Recopiez mot pour mot, dans le récit de croisière ci-dessous, le passage allant de « bord de mer de » jusqu'à « des forces ! ».
--- Texte fourni ---
Une soirée tranquille sur le Vanzetti, à contempler le coucher du soleil

Stage Croisière – tous niveaux – Cadaquès (2/2)

Embarqué, bateau Salona 37

Samedi 24 mai – 7ème jour

Port de Roses -> L’Escartit

 

Après déjà 6 jours en mer, il est temps pour nous de faire un ravitaillement. Avec le reste de l’équipage, nous passons la matinée à préparer le planning de nos prochains repas et à faire les courses, sac au dos et cabas à la main. Nous traversons la ville pour rejoindre le marché couvert de Roses et faire nos petites emplettes de produits frais, dans un espagnol très incertain. Heureusement la plupart des commerçants parlent très bien français, nous évitant de grands moments de solitude. Pendant ce temps, Bruno nous prépare un bon petit plat et lorsque nous rentrons, c’est l’heure de passer à table. 

bord de mer de Roses

Bord de mer à Roses en Espagne en revenant des courses

A 15h pétantes, nous sommes sur le pont, habillés et en position pour le départ. Un zodiac de la capitainerie vient nous guider jusqu’à la sortie, nous épargnant gentiment un départ à la voile. Certes cela aurait été grandiose, mais il nous faut garder des forces !

La sortie du jour est orientée tourisme: nous allons longer la côte espagnole dans toute la baie de Rosas. L’exercice consiste à rester suffisamment proche de la rive pour pouvoir admirer le paysage, sans pour autant se prendre la quille dans le sable.
--- Données fournies ---
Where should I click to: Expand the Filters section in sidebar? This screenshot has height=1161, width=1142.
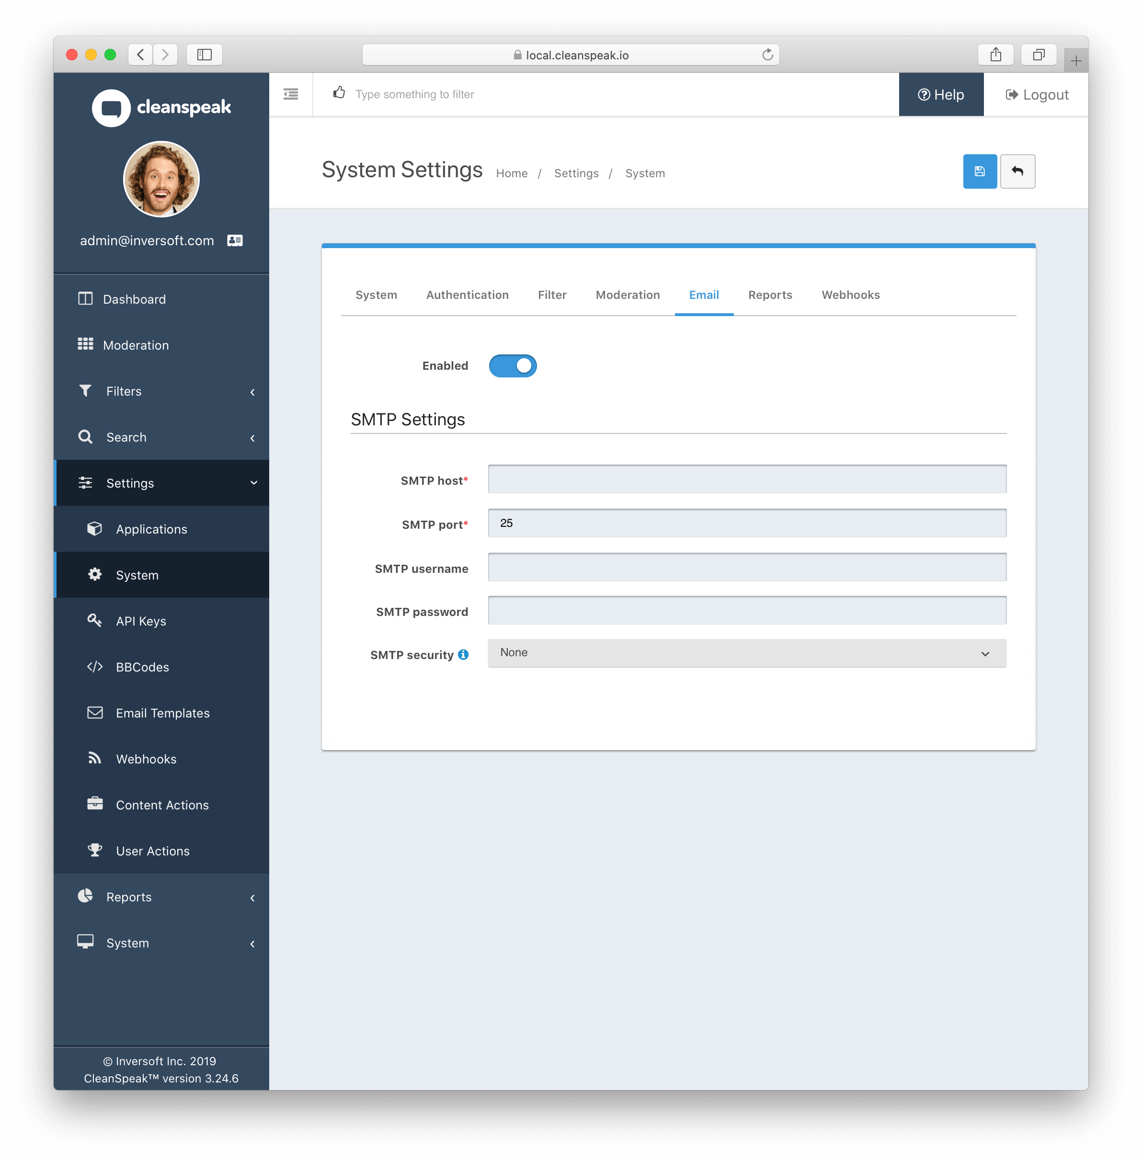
---
### Réponse:
bord de mer de Roses

Bord de mer à Roses en Espagne en revenant des courses

A 15h pétantes, nous sommes sur le pont, habillés et en position pour le départ. Un zodiac de la capitainerie vient nous guider jusqu’à la sortie, nous épargnant gentiment un départ à la voile. Certes cela aurait été grandiose, mais il nous faut garder des forces !